The controversy surrounding the appointment of Matthew Whitaker as acting Attorney General of the United States has ratcheted up a notch.
Barry Michaels, the Nevada man who has a Petition for a Writ of Certiorari pending in a challenge of a federal gun law, is named as the petitioner in Friday a motion to substitute Deputy Attorney General Rod Rosenstein to serve as acting Attorney General instead of Whitaker. A Petition for Writ of Certiorari is a “document which a losing party files with the Supreme Court asking the Supreme Court to review the decision of a lower court.”
Attorneys Michael E. Zapin, Thomas C. Goldstein and a slew of other attorneys at Goldstein & Russell, P.C. were named as counsel in the latest challenge to Whitaker’s appointment.
They maintain that Deputy AG Rosenstein should have been the one to replace Jeff Sessions as acting Attorney General, not Sessions’ former chief of staff Matthew Whitaker. They claim Rosenstein should have automatically replaced Sessions because Rosenstein was confirmed by the Senate. As a result of Whitaker being appointed without confirmation by the Senate, they also claim that Article II of the Constitution was violated.
“Petitioner respectfully moves this Court to substitute Rod J. Rosenstein in his official capacity as Acting Attorney General for Jefferson B. Sessions III, who resigned on November 7, 2018. The President that day purported to designate Matthew G. Whitaker as Acting Attorney General,” the petition begins. “[Petitioner] submits that, in fact, Mr. Rosenstein — as the Senate-confirmed Deputy Attorney General — automatically succeeded to the role of Acting Attorney General under 28 U.S.C. § 508(a). Further, the appointment of Mr. Whitaker violated Article II of the Constitution.”

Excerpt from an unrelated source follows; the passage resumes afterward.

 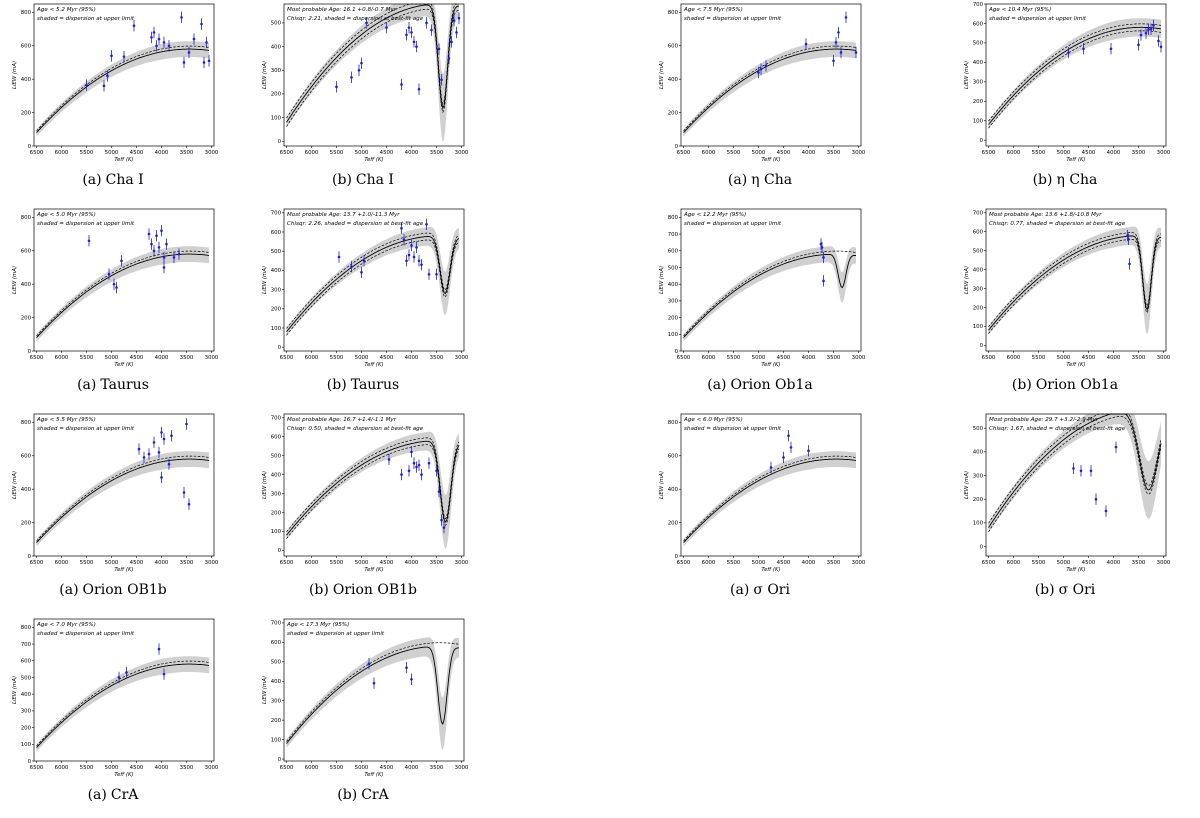 I want to click on x-tick-label: 3000, so click(x=859, y=153).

In other words, they say the Appointments Clause of the Constitution was violated.
“Controversies are rare. This is the extraordinary case in which the identity of the successor is both contested and has important implications for the administration of justice nationally. This Motion seeks to resolve the dispute,” the lawyers continue. “There is a significant national interest in avoiding the prospect that every district and immigration judge in the nation could, in relatively short order, be presented with the controversy over which person to substitute as Acting Attorney General.”
Legal experts appear to be split over whether the Supreme Court will even consider taking up this issue.

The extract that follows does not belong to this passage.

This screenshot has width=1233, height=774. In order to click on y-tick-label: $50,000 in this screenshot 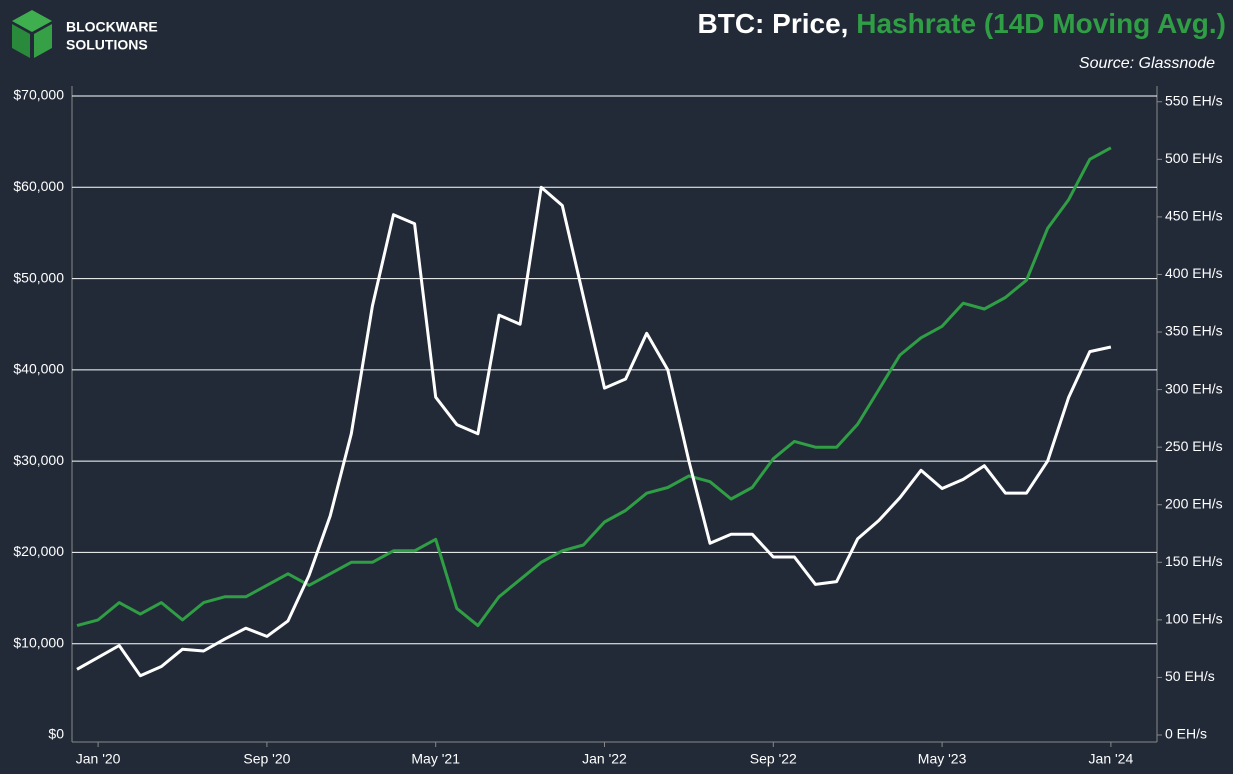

The Whitaker fake AG issue has reached the U.S. Supreme Court in this petition.
Any reasonable President would have never put the Supreme Court and the whole judiciary in this position. https://t.co/ik1ABysO5D
— Neal Katyal (@neal_katyal) November 16, 2018
I’d be surprised if SCOTUS was interested in this motion at this point. But who the heck knows. https://t.co/TwNNv37PX4
— Andy Grewal (@AndyGrewal) November 16, 2018
This particular case seems like an odd vehicle to raise this particular issue, which the motion itself acknowledges. The Supreme Court doesn't have to consider this issue now and likely will not do so. https://t.co/ize46SIXCX
— Renato Mariotti (@renato_mariotti) November 16, 2018
You can read the full petition below.
The Department of Justice’s Office of Legal Counsel (OLC), on the other hand, released an opinion on Wednesday. It said that Whitaker’s appointment “accords with the plain terms of the Vacancies Reform Act of 1998” and is “consistent with the Appointments Clause of the Constitution.”

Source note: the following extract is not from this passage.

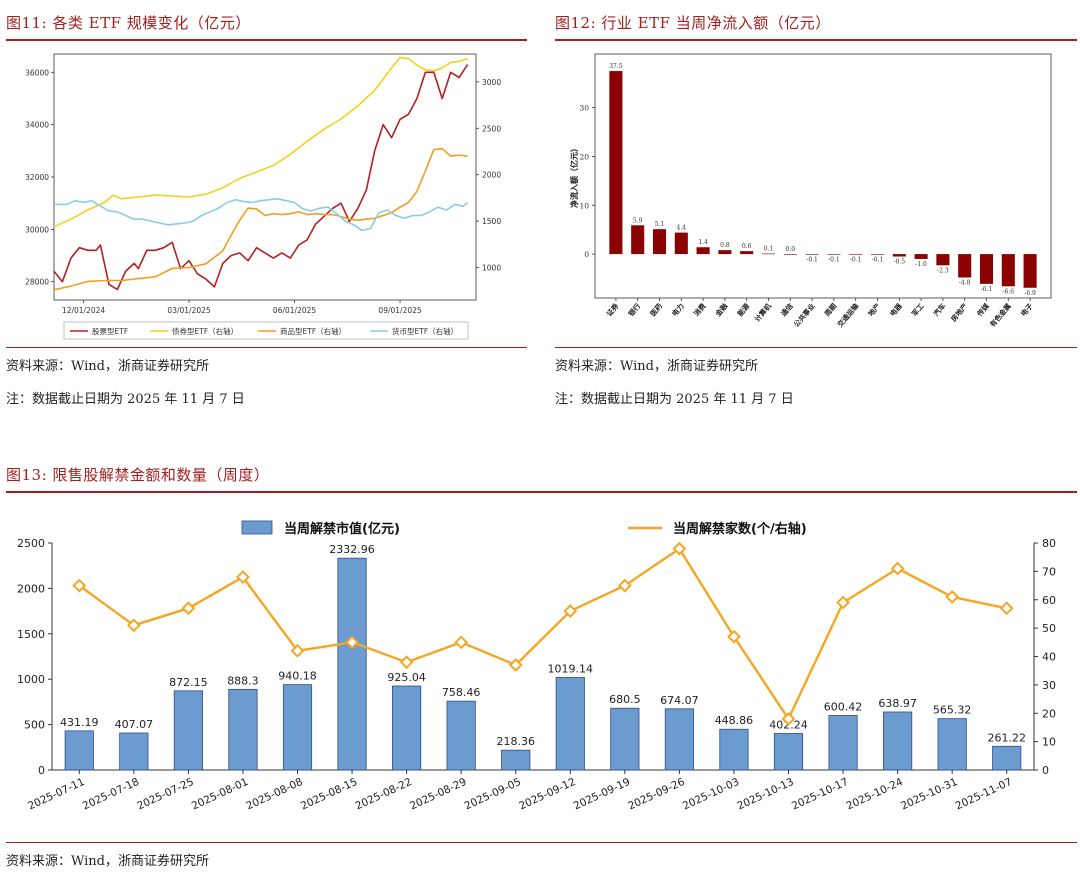  What do you see at coordinates (383, 794) in the screenshot?
I see `fig13-x-tick-label: 2025-08-22` at bounding box center [383, 794].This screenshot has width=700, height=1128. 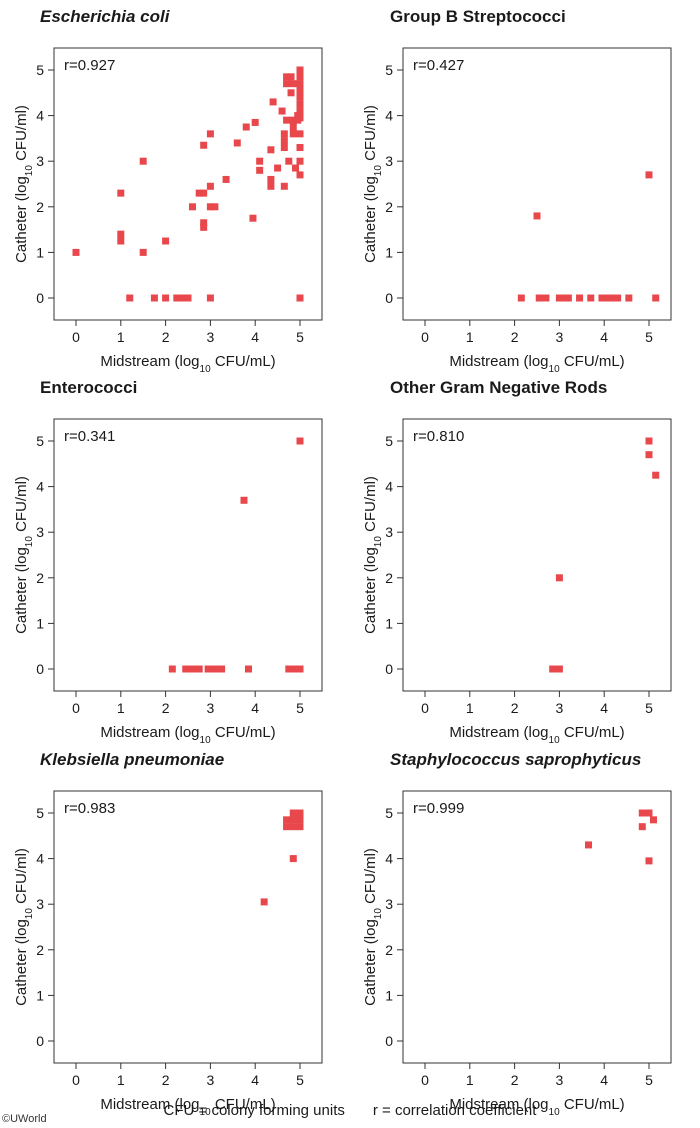 What do you see at coordinates (90, 436) in the screenshot?
I see `correlation-label: r=0.341` at bounding box center [90, 436].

Critics such as Kellyanne Conway‘s attorney husband George Conway and former Acting Solicitor General of the United States Neal Katyal went so far as to pen an op-ed in the New York Times last week, arguing that exact opposite of what the OLC said.
As Law&Crime’s Ronn Blitzer noted, they, too, argued that Whitaker’s selection as acting AG violated the Appointments Clause of the Constitution.
“President Trump’s installation of Matthew Whitaker as acting attorney general of the United States after forcing the resignation of Jeff Sessions is unconstitutional,” they wrote. “It’s illegal. And it means that anything Mr. Whitaker does, or tries to do, in that position is invalid.”
The OLC said that Whitaker, as acting Attorney General, isn’t a principal officer and therefore the Appointments Clause wasn’t violated.
“We also advised that Mr. Whitaker’s designation would be consistent with the Appointments Clause of the U.S. Constitution, which requires the President to obtain the ‘Advice and Consent of the Senate,’ before appointing a principal officer of the United States,” the OLC said. “Although an Attorney General is a principal officer requiring Senate confirmation, someone who temporarily performs his duties is not.”
“As all three branches of government have long recognized, the President may designate an acting official to perform the duties of a vacant principal office, including a Cabinet office, even when the acting official has not been confirmed by the Senate,” the OLC concluded.